The company plans to invest more than $2 million to build and equip a new 8,000-square-foot facility on the western side of its current property, at 4321 Hempstead Tpke, said owner Merrill S. Zorn, granddaughter of Zorn's founder Peter Zorn.
Zorn's of Bethpage will remain open and fully operational throughout the construction of the new building, she said. Once the project is finished, all of the company's 30 full-time and 38 part-time employees will transition to the new store.
"Aside from a new building, nothing is going to change in terms of our food or service," said Zorn, who added that keeping her grandfather's legacy alive is top of mind.

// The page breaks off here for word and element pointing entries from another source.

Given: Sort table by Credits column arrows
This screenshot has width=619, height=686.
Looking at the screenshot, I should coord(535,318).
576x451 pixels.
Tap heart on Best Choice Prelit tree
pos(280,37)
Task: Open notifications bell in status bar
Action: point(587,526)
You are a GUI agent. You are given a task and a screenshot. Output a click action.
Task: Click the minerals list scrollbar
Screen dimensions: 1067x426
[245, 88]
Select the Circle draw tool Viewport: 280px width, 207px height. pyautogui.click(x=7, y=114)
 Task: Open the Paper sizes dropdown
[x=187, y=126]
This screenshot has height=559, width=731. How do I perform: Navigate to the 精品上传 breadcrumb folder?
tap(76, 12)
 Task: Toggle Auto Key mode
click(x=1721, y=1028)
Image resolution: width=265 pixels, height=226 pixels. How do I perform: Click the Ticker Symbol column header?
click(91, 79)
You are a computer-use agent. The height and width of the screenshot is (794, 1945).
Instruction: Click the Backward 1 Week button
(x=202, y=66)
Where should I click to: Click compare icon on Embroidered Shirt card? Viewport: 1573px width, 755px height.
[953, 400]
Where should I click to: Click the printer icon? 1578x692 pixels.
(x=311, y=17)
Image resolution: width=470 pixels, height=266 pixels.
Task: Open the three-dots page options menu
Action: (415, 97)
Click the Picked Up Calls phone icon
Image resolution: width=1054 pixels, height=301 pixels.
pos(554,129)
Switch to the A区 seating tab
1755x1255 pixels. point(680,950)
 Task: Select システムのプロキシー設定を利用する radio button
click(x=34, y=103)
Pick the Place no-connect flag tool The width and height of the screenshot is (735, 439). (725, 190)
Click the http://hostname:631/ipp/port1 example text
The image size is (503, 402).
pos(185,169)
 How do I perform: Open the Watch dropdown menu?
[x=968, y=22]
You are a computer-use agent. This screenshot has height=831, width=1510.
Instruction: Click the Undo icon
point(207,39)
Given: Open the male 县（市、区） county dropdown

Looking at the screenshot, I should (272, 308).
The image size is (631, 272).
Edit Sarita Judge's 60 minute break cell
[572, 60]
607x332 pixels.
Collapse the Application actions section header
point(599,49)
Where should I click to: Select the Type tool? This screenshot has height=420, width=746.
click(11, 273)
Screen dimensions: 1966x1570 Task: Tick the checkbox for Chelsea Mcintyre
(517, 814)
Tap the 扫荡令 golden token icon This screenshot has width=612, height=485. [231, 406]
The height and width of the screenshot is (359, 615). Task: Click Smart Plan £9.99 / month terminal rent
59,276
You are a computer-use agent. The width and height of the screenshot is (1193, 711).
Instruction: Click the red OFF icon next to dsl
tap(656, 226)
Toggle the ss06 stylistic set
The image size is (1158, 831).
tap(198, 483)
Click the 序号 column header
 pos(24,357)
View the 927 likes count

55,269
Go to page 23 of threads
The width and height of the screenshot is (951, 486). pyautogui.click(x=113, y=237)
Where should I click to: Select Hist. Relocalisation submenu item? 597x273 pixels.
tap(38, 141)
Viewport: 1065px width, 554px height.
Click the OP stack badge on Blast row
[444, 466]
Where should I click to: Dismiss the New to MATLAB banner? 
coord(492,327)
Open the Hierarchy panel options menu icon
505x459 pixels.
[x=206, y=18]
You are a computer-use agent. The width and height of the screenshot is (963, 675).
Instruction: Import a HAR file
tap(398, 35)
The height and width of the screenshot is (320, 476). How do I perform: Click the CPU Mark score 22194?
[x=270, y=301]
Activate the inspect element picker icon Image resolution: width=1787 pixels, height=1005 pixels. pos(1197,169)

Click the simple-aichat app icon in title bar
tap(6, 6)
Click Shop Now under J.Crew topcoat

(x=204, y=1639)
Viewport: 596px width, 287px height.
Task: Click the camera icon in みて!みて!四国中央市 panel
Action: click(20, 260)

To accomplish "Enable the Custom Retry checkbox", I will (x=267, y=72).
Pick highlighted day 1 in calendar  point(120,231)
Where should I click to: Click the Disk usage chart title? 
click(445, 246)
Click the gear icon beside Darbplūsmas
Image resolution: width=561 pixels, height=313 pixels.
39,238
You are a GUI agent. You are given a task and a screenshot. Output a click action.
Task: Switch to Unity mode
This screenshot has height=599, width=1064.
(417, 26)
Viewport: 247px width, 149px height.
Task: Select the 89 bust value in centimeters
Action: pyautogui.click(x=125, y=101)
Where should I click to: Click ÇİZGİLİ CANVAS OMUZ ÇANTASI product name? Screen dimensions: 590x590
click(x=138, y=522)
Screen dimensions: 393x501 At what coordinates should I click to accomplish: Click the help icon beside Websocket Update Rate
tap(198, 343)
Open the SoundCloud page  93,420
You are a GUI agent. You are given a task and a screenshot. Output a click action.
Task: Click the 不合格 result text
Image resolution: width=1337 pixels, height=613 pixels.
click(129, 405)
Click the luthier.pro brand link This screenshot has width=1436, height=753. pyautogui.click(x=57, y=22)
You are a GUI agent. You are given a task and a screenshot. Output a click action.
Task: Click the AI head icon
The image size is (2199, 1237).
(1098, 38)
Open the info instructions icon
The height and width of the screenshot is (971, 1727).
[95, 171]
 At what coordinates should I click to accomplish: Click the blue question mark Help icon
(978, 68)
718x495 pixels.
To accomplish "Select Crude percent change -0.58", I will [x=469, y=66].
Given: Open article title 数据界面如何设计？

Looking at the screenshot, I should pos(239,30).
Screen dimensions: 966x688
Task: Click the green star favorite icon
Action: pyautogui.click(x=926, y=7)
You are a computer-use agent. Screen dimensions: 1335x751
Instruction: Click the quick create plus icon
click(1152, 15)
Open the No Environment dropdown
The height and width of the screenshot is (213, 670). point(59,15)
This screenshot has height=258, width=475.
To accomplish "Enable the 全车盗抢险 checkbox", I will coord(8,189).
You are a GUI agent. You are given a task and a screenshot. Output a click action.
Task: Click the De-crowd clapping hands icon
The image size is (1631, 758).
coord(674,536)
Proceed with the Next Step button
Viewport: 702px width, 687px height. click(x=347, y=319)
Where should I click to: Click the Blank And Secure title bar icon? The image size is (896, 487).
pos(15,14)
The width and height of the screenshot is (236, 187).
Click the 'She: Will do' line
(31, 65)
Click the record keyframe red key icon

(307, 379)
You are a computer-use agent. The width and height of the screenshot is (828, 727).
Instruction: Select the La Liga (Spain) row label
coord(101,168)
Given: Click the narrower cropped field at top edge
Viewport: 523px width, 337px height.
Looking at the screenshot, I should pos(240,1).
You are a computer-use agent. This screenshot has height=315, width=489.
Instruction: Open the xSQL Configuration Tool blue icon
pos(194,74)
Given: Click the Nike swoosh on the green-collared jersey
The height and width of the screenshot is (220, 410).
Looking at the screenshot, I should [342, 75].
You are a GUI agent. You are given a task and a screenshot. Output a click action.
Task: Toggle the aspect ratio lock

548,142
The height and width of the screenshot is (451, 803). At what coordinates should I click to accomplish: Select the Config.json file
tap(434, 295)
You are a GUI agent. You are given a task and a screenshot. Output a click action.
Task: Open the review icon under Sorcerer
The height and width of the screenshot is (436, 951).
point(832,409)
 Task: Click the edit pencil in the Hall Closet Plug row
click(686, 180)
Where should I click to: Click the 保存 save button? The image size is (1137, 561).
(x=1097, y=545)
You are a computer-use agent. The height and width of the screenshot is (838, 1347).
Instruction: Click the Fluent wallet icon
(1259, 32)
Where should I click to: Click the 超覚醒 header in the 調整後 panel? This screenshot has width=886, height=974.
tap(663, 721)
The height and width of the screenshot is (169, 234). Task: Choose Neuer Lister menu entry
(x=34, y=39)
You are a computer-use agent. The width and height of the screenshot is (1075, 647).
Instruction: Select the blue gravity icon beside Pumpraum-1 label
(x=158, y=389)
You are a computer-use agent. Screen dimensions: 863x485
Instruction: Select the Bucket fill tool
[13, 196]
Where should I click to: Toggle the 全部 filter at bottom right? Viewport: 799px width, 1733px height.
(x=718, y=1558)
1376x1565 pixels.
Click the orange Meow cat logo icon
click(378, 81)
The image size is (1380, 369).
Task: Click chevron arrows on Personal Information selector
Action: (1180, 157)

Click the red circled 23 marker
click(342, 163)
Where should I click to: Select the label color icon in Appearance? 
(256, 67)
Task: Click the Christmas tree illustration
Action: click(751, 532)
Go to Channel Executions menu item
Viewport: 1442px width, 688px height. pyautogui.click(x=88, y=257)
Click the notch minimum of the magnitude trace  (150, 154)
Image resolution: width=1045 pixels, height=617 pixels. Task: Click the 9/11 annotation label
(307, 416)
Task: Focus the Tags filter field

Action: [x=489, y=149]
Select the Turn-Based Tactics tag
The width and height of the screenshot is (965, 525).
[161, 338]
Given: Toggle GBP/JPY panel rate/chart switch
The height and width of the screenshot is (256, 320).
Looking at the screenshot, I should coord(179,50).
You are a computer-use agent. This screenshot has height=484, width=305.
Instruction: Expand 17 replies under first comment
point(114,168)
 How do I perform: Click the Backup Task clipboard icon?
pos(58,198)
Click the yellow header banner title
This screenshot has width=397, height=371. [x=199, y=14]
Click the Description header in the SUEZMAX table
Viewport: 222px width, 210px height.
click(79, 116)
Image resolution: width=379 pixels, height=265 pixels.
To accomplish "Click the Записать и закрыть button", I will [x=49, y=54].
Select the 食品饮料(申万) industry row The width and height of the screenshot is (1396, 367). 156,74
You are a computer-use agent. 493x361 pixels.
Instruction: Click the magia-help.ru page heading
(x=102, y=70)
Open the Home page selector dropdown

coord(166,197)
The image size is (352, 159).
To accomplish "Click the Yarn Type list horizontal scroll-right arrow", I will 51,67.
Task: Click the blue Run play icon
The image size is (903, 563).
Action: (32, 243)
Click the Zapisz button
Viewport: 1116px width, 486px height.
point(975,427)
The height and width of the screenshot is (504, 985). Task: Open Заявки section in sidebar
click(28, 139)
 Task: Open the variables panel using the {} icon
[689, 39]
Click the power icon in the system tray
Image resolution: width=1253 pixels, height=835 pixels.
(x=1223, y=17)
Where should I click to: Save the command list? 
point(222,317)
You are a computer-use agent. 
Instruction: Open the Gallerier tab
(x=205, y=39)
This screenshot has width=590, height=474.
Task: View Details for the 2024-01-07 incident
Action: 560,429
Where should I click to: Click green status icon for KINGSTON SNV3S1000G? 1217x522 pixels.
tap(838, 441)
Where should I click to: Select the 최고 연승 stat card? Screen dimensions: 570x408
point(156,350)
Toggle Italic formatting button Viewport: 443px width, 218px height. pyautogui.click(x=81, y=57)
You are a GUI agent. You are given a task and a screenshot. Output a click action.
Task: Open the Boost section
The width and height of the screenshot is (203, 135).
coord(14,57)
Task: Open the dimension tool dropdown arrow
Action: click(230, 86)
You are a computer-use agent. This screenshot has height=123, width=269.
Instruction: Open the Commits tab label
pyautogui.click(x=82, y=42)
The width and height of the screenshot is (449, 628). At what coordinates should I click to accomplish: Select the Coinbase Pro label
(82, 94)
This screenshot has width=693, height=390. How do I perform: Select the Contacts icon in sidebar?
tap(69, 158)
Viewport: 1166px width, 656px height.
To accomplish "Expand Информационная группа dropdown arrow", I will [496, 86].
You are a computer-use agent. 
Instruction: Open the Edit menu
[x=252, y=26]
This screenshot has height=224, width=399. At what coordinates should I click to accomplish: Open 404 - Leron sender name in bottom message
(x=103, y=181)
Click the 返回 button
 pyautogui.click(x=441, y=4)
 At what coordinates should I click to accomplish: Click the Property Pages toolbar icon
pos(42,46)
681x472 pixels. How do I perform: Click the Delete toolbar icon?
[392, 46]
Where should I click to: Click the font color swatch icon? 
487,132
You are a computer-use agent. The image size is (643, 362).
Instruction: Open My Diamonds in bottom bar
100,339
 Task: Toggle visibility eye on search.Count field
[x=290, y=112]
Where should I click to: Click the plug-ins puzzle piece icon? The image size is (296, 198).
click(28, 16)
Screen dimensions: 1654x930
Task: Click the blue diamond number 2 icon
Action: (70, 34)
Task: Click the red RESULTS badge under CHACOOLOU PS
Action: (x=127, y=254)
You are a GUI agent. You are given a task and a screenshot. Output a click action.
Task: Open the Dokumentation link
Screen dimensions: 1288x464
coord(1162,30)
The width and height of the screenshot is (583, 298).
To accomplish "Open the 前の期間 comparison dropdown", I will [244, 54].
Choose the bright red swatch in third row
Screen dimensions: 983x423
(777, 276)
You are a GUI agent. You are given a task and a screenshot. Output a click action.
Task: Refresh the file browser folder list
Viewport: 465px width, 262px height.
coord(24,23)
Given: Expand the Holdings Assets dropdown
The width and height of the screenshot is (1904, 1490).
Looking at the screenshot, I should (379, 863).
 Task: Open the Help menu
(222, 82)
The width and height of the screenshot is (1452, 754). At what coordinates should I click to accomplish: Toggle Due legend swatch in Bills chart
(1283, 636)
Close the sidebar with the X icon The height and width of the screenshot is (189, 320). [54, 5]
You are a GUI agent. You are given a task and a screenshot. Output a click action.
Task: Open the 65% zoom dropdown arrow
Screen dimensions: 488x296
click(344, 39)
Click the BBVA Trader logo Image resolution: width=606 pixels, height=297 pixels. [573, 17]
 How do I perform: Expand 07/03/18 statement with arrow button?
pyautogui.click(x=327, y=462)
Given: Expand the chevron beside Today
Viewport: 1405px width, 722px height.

"Our food will still be handmade, we will still peel potatoes by hand and make our sides with five ingredients or less, and of course, our staff will be the same too." she said. "I am continuing my grandfather's commitment to the community and to the people who work with us every day."
Zorn said the new building will "look very similar" to the one customers have known for almost 80 years, "but with a few updates."
The front of the store will include an area for dining in, with 16 seats at tables and booths. The decision to add the seating area was spurred by customer requests, Zorn said.
Zorn's current building totals 25,000 square feet, including a 2,000-square-foot retail area mostly taken up by its production kitchen, where the company prepares more than 350,000 meals a year. In addition to individual take-out orders, Zorn's handles catering orders ranging from small family parties to large holiday events.
Zorn said her grandfather, whose parents and siblings were poultry farmers, started the business in 1940 as a wholesale poultry company that sold truckloads of chickens to businesses in Queens.
Later he started to sell chickens and turkeys to retail customers on Long Island. And in the 1950s he started cooking and selling them, she said.
The agricultural side of the business came to a halt in the 1970s. Zorn's now sources its chickens from a farm in Pennsylvania, "where they are bred, without hormones, and specifically for" the company, Zorn said.
The new building is projected to be completed by January. Construction work is set to begin within a month.
"This is the beginning of the next chapter in our family's historic legacy on Long Island," Zorn said. "I'm so proud and incredibly lucky to be a part of this."